Collected data entries
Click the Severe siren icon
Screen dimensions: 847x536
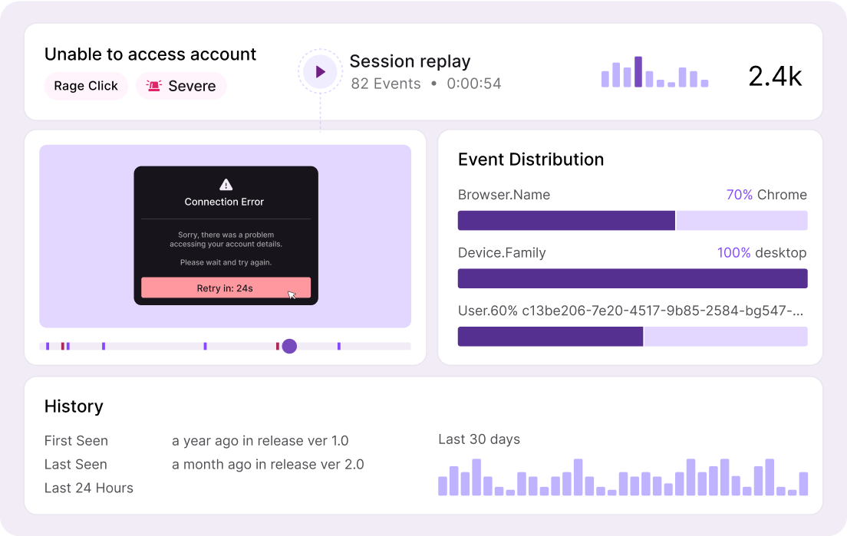(x=154, y=86)
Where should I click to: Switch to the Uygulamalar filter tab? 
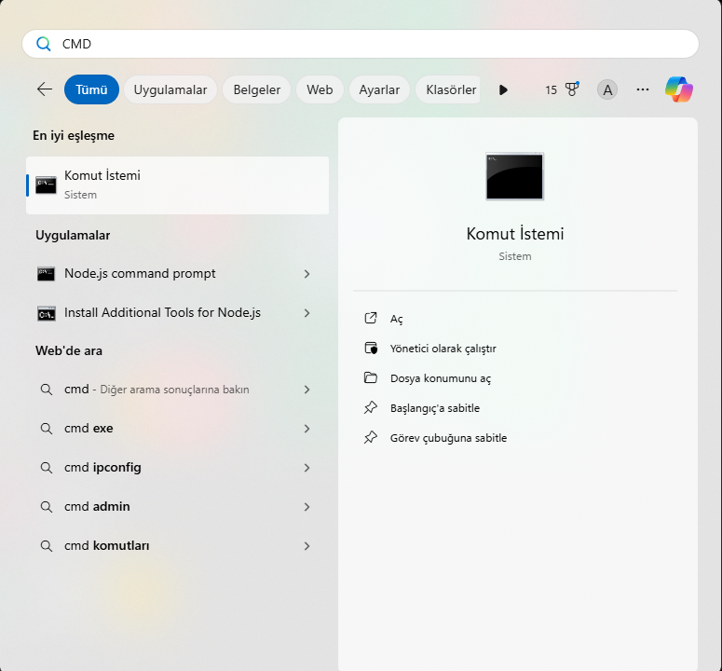[170, 89]
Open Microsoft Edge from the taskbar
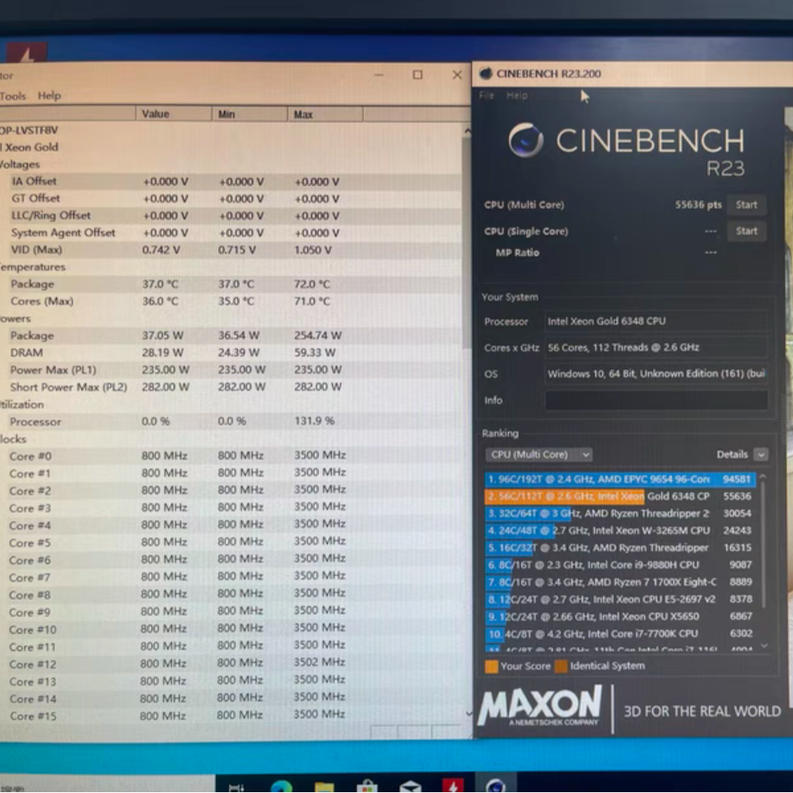The image size is (793, 793). coord(281,785)

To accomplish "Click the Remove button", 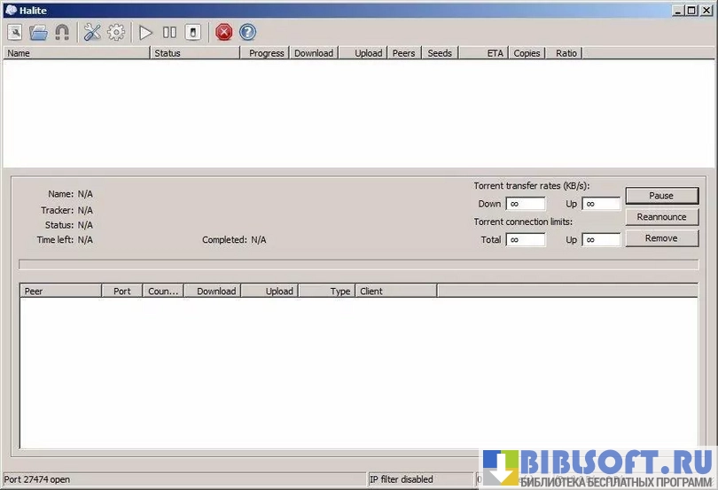I will coord(661,238).
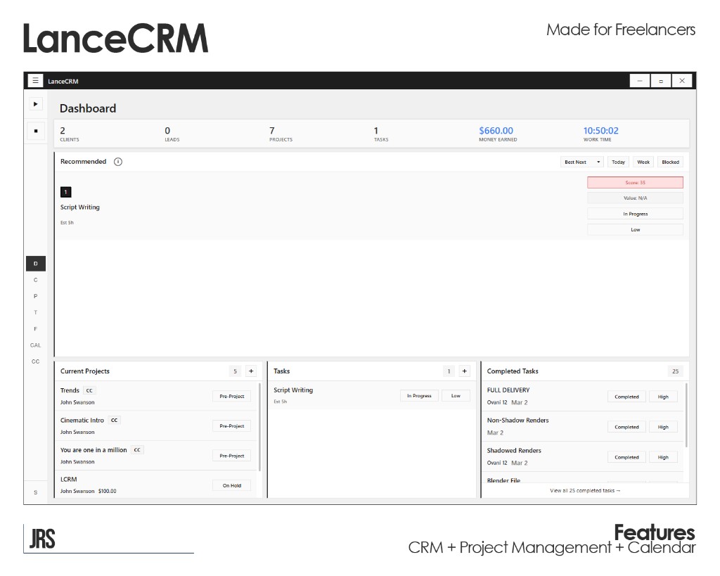
Task: Open the CC section from the sidebar
Action: tap(35, 361)
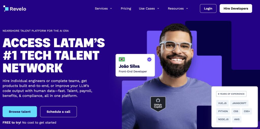This screenshot has width=260, height=129.
Task: Select the NODE.JS skill tag
Action: point(223,119)
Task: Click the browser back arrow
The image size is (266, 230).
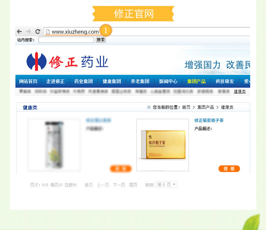Action: 19,31
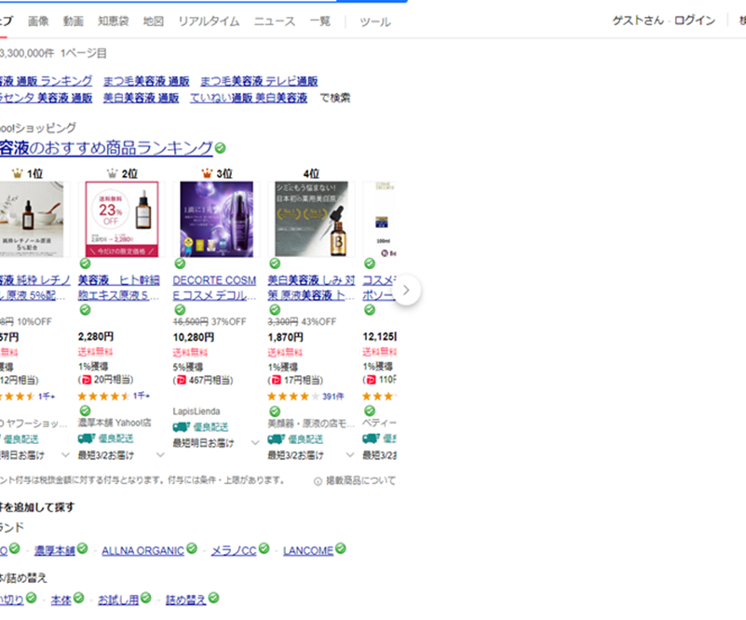Click green check badge next to LANCOME
The image size is (746, 620).
click(341, 549)
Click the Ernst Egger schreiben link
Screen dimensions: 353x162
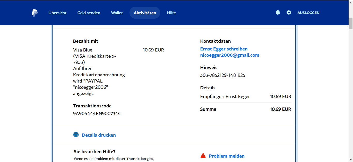[224, 49]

# [Your objective]
For this exercise, the lines from the one containing "Task: Click the browser back arrow" through the last line of the entries above are to be output exactly, both included, and pictures are skipped.

# [Result]
Task: Click the browser back arrow
The image size is (266, 230).
Action: 19,31
Click green check badge next to LANCOME
The image size is (746, 620).
click(341, 549)
Click the Ernst Egger schreiben link
Screen dimensions: 353x162
[224, 49]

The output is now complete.